In short, it's exactly the kind of rhetoric far-right that conspiracy theorists and conservative pundits have used in the past, and which we've now — strangely — come to expect from the richest man in the world.

Case in point, earlier this week, Musk polled his more than 100 million followers about a ridiculous false dichotomy: whether advertisers should support "freedom of speech" or "political correctness."

Are we getting a glimpse of what content moderation and efforts to reign in hate speech will soon look like on Musk's Twitter? Coincidentally, Musk already fired the company's content moderation chief, and has reportedly laid off the company's entire curation team as well today.

Needless to say, blaming "activists" for a drop in revenue is a misguided attempt to distract from a much simpler truth: advertisers weren't seeing returns before Musk even took over, and will now have to protect their clients from being associated with a brash figure like Musk.

"Welcome to hell," The Verge's editor-in-chief Nilay Patel wrote in reply to Musk, referring to his recently published essay on the thanklessly difficult task facing anyone running the site.

"Imagine misunderstanding things this badly when a huge chunk of your fortune (and legacy) depends on accurately understanding something fairly straightforward," TechDirt's Mike Masnick wrote. "It ain't because of activists, buddy."

Yet again, Musk's rash behavior and problematic rhetoric is only fanning the flames. And his latest attack on progressive groups is unlikely to appease advertisers, who were already looking for a way out.
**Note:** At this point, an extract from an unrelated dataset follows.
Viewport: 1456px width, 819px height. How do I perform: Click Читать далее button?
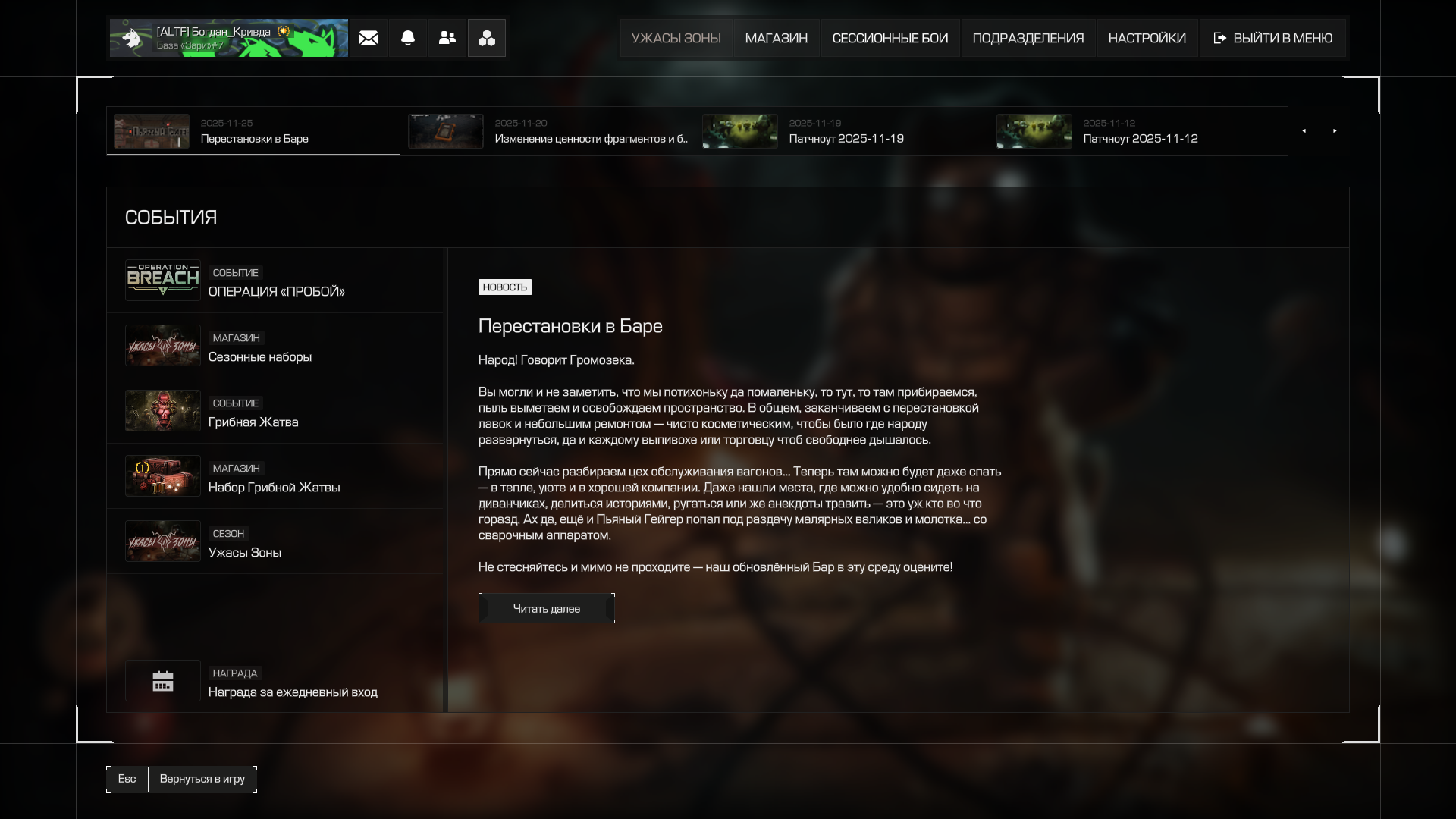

The future of Twitter hangs in the balance and the last week and a half — which, in many ways has felt like an eternity — has led the platform into an apparent nosedive.

Advertisers are clearly ratcheting up the pressure, while Musk is desperately trying to find new ways to bring in some much-needed cash.

But chances are the fallout from his misguided tweets won't end up phasing him much.

"Being attacked by both right and left simultaneously is a good sign," he wrote on Thursday.